◆ Task data ◆
• • • • •

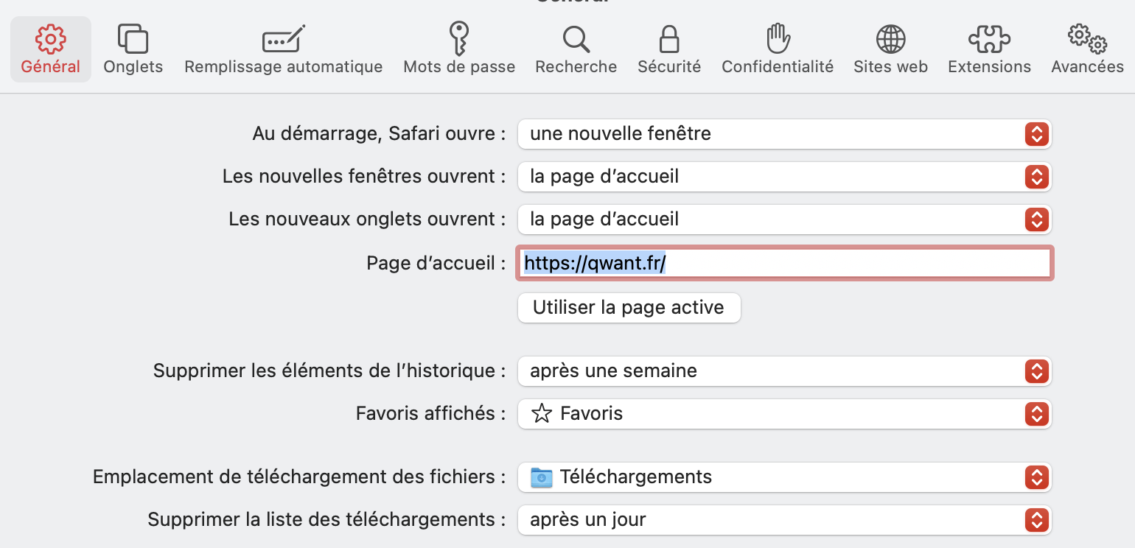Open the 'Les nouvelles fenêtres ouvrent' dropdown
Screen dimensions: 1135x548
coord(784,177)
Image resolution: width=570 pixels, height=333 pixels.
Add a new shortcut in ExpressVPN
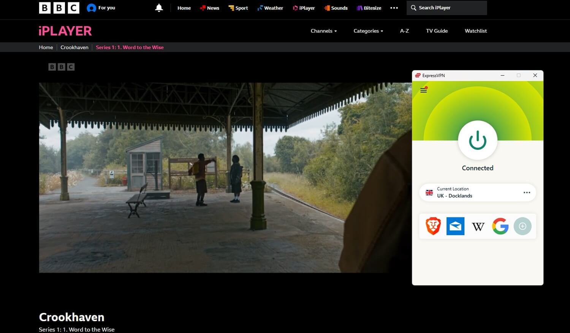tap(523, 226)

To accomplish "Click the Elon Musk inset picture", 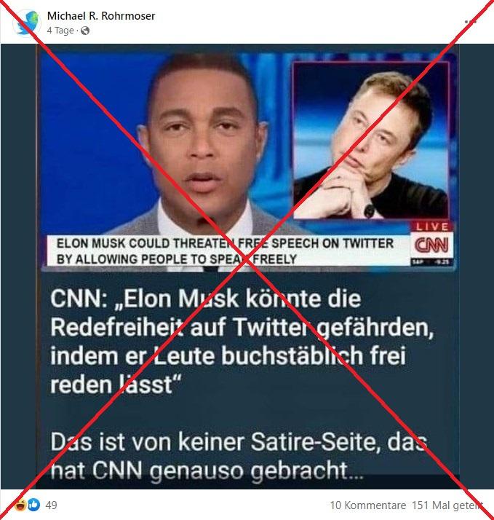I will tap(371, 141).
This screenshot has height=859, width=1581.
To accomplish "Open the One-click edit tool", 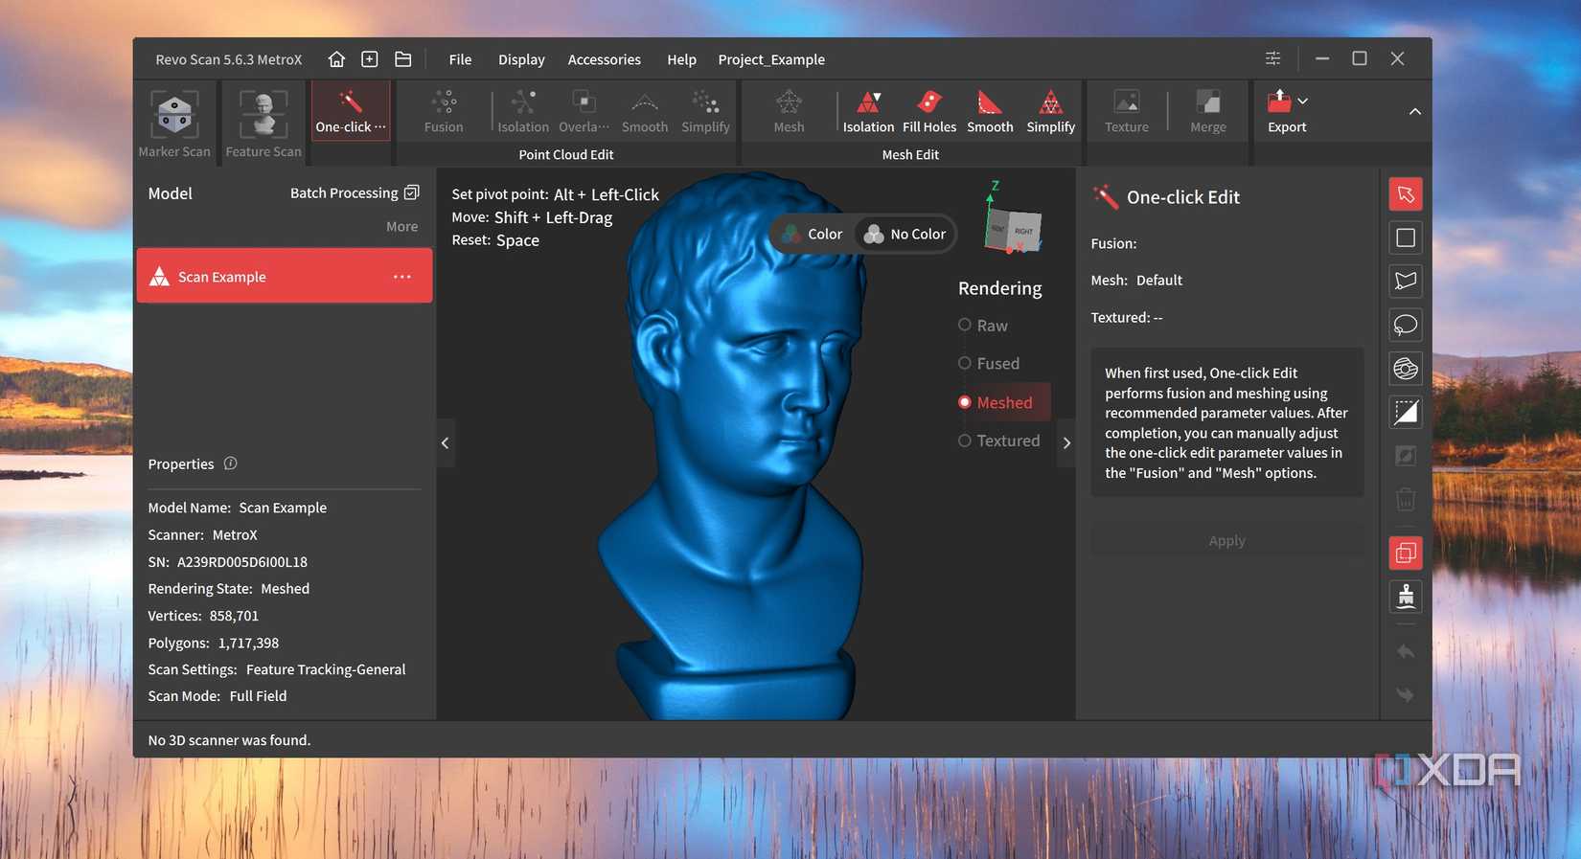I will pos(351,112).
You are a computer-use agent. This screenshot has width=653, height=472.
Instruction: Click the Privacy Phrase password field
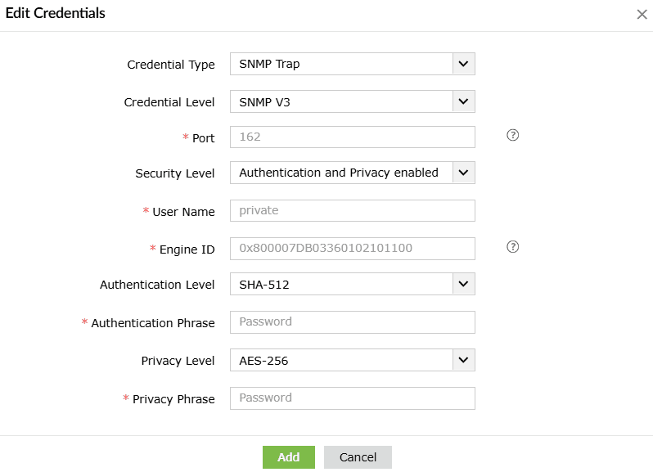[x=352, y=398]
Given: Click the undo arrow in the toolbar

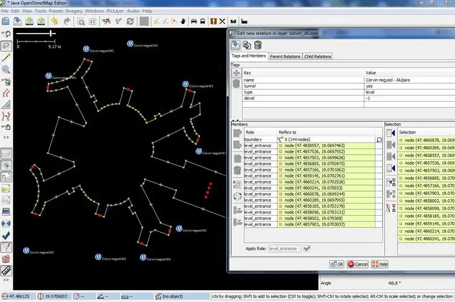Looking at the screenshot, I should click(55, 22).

• • • • •

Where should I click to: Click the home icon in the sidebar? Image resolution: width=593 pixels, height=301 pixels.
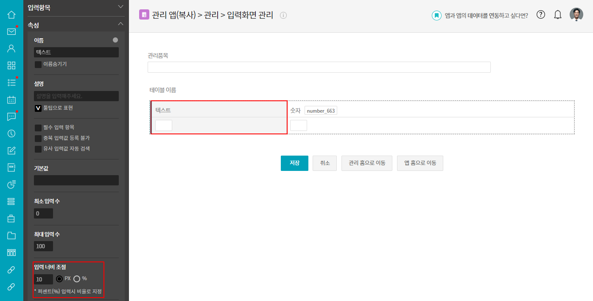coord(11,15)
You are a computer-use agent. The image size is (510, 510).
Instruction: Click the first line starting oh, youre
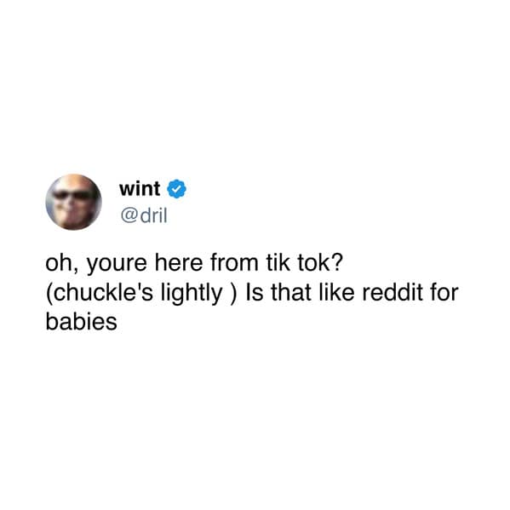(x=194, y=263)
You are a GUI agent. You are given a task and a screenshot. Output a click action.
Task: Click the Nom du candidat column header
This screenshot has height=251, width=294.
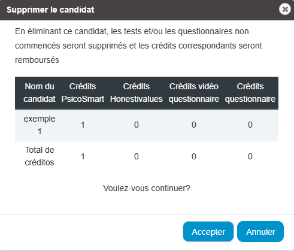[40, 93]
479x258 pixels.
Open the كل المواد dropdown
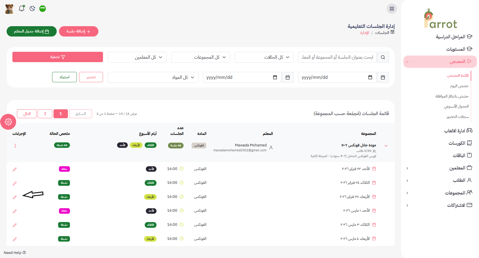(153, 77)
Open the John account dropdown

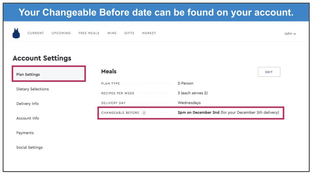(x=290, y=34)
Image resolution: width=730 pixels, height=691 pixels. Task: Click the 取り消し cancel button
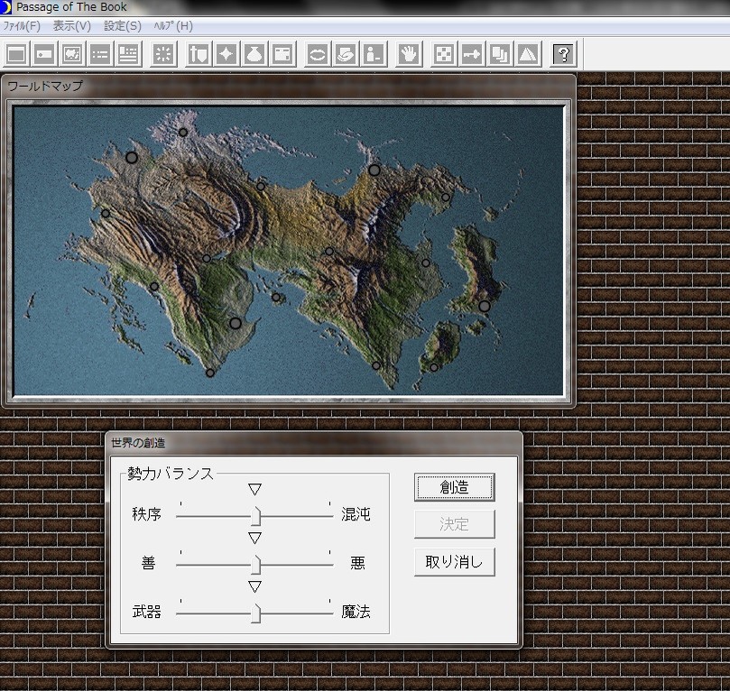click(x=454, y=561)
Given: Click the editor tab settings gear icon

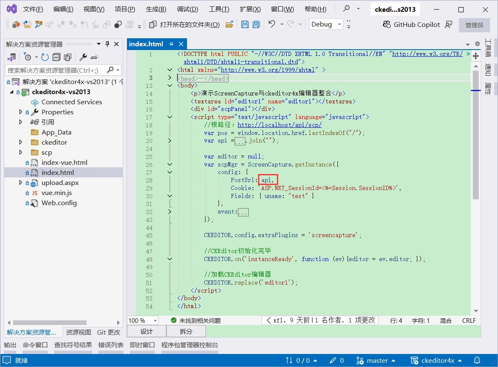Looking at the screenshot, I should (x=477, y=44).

• • • • •

◆ Exercise ◆
Using the listing above, report each line that mentions the word "agent".

◆ Answer box ◆
You are a computer-use agent. This screenshot has width=653, height=472.
You are a computer-use agent. The image size is (510, 510).
You are a GUI agent. You are given a task and a screenshot. Output a click action.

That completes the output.